神奈川新聞の10月6日の慰安婦問題の記事にひとこと

www.kanaloco.jp
 
 この記事のどこが問題かというと、まず「慰安婦の歴史を否定する言説がまかり通る」というところ。いつどこでそんなものがまかり通っているのか?。
 「「日本政府はきちんと反省し、公的な謝罪と賠償をしてほしい」と訴えた。」って、まるで謝罪してないみたいな言い草だが、村山富市のころから、何回も謝罪している。
 「「強制的な状況に置かれていたのだから謝罪と賠償を求めるのは当然。日本政府が強制したのではないと言い張るのは耐えられない」と思いを吐露した。」
 またぞろ、「強制連行」論争を持ち出してきている。だから、国連の報告でさえ、募集の状況にはあいまいなところがあったと認めているので、一般的な問題として慰安婦問題が人権問題であることには異論はないにしても、あなた個人の証言が正しいとはだれも証明できない。あなたがウソをついていないと誰が保証できるのか。少なくとも「吉田証言」はウソだったのであって、そのウソを掲載したうえ、およそ三十年にわたり訂正も謝罪もしてこなかったことで朝日新聞は批判にさらされた。

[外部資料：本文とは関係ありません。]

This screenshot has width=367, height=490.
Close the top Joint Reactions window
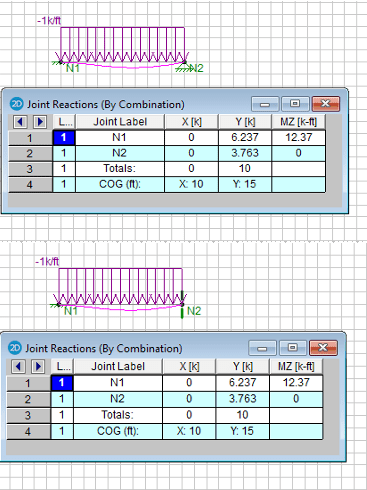326,104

 たとえば、2015年に米議会で証言した元慰安婦は1944年から2年間慰安婦として働かされたと言った。逆の立場に立ってみれば、こんなふざけた証言だけで、何の証拠もないものを、謝罪や賠償ができると思うか?。
 それでも、慰安婦のような存在がこの先に2度と繰り返されないようにという願いはもちろん持っているので、基金や財団という形で、あいまいな事実は不問にして賠償しようとしているのに、そのつど、いったん合意してはそれをひっくり返しているのは、韓国の挺身隊協議会なのであって、日本政府が謝罪も賠償もしていないなどという言い草は言いがかり。それこそ「歴史改変」なのである。

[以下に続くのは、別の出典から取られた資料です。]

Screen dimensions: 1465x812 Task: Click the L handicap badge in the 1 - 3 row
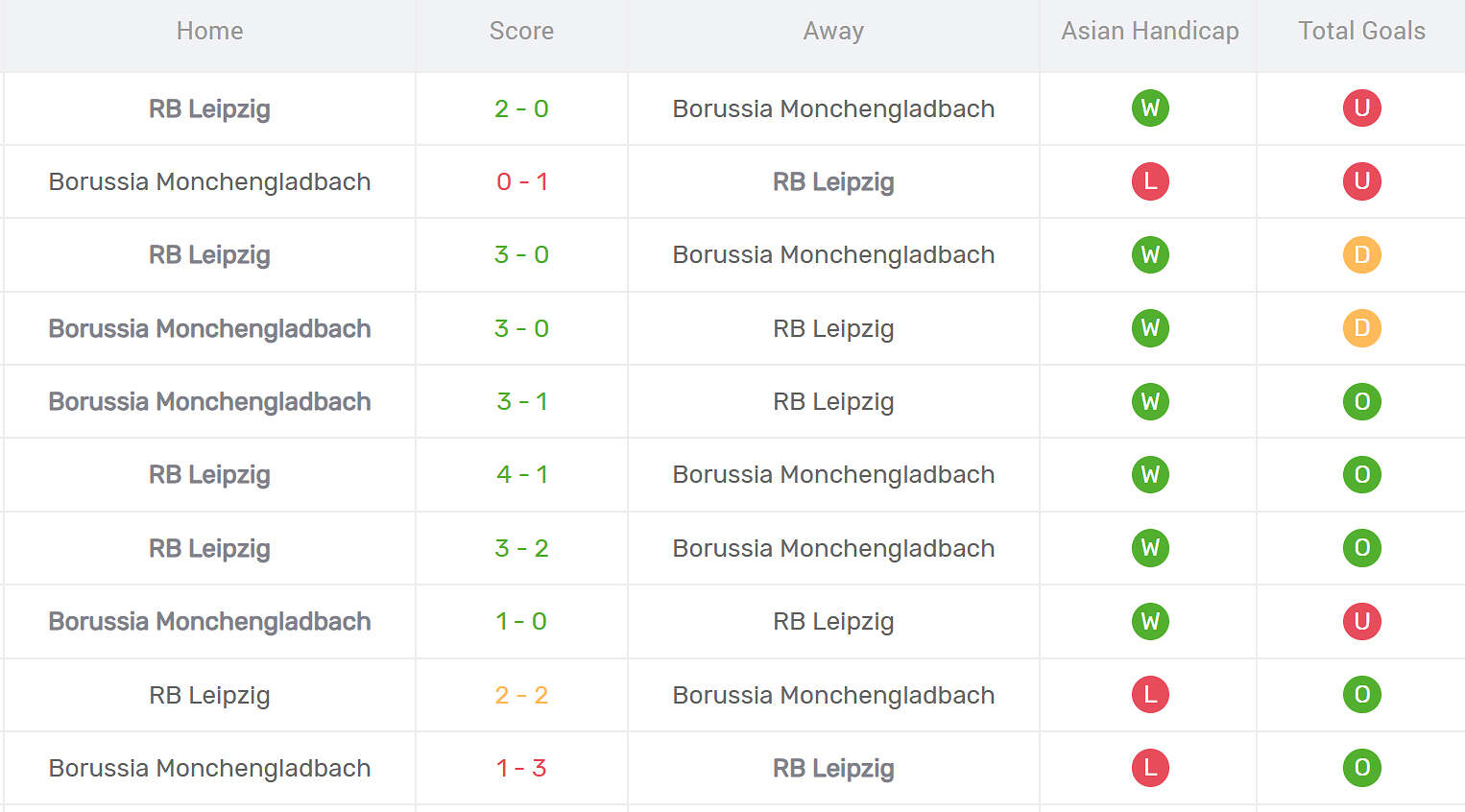[1150, 768]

 「「少女像は私たち自身。歴史を記憶するための像になぜ反対するのか」と李さん。」
まず、少女像はあなたではない。これははっきりしている。なぜなら、あなたはいまそこにいる。したがって、あなたが少女像であると主張するならそれは捏造なのである。そして、「少女像は私たち自身」と主張しうるその作り物としての性格こそが、それが歴史的に不正確であることを証明していて、正確な歴史の記憶のために害はあっても利することはないことも明らかにしている。
 戦争の残酷さを正確に記憶することは非常に重要である。だからこそ、慰安婦像のようなただのつくりものにすぎないものに、それを象徴させるべきではない。表現は自由である。だから、世界中のどこにばらまくのも勝手だと思う。ただ、だからといって歴史的事実はそれで左右されない。
 「「自らやった悪いことをなかったと言い、私たちの身に起こったこともなかったと言う。許されないことだ」と語気を強める」
 これが事実だと証明するものは何もない。だから「なかった悪いことをあったといい、あなたたちの身に起こらなかったことをあったという」ことも同じように許されないことなのである。ひどいことを言うようだが、どちらが真実かは、だれもわからない。わかったと思わせるものがあるとすれば、それは感情にすぎない。
 その感情はよくわかる。だから、日韓の政府間で何度も合意し、基金や財団を立ち上げ、謝罪もしているのであるが、そのたびごとに、一方的にその合意を破棄するのは、それはもう、人権だの正義だのということではなく、ナショナリズムにすぎない。
 俯瞰してみれば、当時、慰安婦問題などに国家が関与していた蓋然性は低いと思う。なぜなら、政府の不拡大方針に反して陸軍がかってに戦線を拡大していったのが、中国の戦線の実情であって、したがって、いまにいたるまで、満州事変や上海事変を戦争と呼んでいない。なぜなら、国が関与していないからである。
 軍がやったことで、国がやったことではない、は、たしかに奇妙な言い草だが、当時の状況はまさにそうした狂った状況だったのである。
 軍がやったことだから、国に責任がないとは言えないし、誰もそうはいってない。だからこそ、謝罪も賠償も申し出ている。にもかかわらず、到底あったとは考えられない、国の関与を認めなければ謝罪を受け入れないという態度は、歴史を自分の都合のいいように捻じ曲げようとする脅迫にすぎない。
 「「その結果が今の日韓の対立だ。歴史に向き合わずに政治的、経済的圧力をかけている」と断じた。」
という結びは、ここまでくると、どちらがどちらに言うべき言葉なのかわからなくなる。
 この慰安婦問題は、わたしも若いころは人権問題だと思っていた。しかし、事情が明らかになってくると、これは、ナショナリズムの対立であり、人権問題はそのよりしろにされているだけだと気が付いた。
 ナショナリズムはいつでも正義の名のもとにさけばれるものである。